* [WHAT TO DO]
Lines below that include the word "question" should each be copied.

━━━━━━━━

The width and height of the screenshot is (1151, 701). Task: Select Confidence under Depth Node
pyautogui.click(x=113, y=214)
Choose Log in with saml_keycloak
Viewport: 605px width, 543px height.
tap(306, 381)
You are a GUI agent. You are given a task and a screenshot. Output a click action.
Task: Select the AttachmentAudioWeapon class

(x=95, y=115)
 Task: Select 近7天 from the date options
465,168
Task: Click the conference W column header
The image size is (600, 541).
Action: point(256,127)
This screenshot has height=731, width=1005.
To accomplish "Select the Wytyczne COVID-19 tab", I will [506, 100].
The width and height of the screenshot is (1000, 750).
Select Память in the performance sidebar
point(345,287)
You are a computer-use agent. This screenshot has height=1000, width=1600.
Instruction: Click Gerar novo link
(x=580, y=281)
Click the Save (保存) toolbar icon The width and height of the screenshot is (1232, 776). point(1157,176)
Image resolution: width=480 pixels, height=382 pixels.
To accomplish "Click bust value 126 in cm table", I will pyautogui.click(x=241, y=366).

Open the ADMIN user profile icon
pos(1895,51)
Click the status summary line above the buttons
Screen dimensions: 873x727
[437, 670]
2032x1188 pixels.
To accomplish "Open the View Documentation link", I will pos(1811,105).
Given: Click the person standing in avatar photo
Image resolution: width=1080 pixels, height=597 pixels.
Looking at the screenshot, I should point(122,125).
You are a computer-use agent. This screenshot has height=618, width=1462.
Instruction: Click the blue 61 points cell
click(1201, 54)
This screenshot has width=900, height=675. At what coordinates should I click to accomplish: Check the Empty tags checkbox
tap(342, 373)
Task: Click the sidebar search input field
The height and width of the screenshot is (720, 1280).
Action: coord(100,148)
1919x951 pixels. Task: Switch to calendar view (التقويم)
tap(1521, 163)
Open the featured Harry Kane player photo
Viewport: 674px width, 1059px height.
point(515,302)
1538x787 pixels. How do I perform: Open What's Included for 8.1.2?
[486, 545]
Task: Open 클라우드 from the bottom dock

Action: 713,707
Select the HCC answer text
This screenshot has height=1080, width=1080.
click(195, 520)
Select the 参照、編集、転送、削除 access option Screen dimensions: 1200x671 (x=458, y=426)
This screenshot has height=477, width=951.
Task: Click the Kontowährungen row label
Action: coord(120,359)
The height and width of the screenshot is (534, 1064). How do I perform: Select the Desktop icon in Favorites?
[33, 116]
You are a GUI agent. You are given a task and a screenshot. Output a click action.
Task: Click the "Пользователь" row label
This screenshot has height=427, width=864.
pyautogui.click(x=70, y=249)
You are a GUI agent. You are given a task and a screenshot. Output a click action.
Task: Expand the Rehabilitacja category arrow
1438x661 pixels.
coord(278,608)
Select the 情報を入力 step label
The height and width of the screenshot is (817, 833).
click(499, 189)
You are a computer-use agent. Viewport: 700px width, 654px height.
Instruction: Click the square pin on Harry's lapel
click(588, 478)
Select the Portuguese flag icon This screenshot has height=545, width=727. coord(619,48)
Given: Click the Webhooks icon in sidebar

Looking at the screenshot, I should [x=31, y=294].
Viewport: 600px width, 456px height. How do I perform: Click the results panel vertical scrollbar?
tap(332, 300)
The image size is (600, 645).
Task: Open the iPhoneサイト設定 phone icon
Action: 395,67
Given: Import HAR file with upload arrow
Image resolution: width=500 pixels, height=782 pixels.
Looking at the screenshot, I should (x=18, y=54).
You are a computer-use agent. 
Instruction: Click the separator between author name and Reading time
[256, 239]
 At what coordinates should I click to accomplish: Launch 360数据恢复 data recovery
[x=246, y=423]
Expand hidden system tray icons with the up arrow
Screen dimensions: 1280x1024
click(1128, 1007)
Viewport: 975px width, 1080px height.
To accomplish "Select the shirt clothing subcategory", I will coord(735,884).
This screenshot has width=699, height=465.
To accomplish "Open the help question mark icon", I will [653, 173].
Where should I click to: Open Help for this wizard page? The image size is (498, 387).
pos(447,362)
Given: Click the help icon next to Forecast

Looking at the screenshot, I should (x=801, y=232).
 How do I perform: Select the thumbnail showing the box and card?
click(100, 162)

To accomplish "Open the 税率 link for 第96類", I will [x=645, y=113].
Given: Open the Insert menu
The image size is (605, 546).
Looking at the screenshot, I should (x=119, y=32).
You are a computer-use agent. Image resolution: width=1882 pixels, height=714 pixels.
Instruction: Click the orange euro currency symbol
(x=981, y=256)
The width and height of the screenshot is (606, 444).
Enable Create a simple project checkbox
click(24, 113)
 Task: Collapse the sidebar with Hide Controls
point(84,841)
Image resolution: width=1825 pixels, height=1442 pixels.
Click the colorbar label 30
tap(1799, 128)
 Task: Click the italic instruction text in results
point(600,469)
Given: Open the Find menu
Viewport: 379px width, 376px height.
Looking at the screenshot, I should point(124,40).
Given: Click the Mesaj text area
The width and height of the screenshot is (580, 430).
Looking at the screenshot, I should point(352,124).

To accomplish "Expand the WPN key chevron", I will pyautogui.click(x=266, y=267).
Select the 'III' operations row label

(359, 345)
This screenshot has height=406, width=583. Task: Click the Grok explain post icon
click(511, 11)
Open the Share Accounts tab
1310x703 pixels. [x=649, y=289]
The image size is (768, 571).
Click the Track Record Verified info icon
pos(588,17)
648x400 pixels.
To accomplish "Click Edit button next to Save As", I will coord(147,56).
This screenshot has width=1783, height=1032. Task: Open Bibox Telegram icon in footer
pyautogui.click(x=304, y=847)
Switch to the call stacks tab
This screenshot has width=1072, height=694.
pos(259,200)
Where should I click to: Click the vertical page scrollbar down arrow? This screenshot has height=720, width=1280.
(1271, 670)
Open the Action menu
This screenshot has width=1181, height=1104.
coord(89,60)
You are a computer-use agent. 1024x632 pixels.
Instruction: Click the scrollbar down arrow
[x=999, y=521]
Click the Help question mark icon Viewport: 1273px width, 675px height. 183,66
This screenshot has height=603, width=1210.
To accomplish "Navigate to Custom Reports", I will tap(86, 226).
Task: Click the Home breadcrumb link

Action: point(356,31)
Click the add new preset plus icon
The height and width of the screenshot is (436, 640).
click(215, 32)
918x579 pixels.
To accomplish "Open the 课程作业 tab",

━━━━━━━━

* [RESPONSE BELOW]
To accomplish "Open the help question mark icon", I will [653, 173].
Click the Help question mark icon Viewport: 1273px width, 675px height. 183,66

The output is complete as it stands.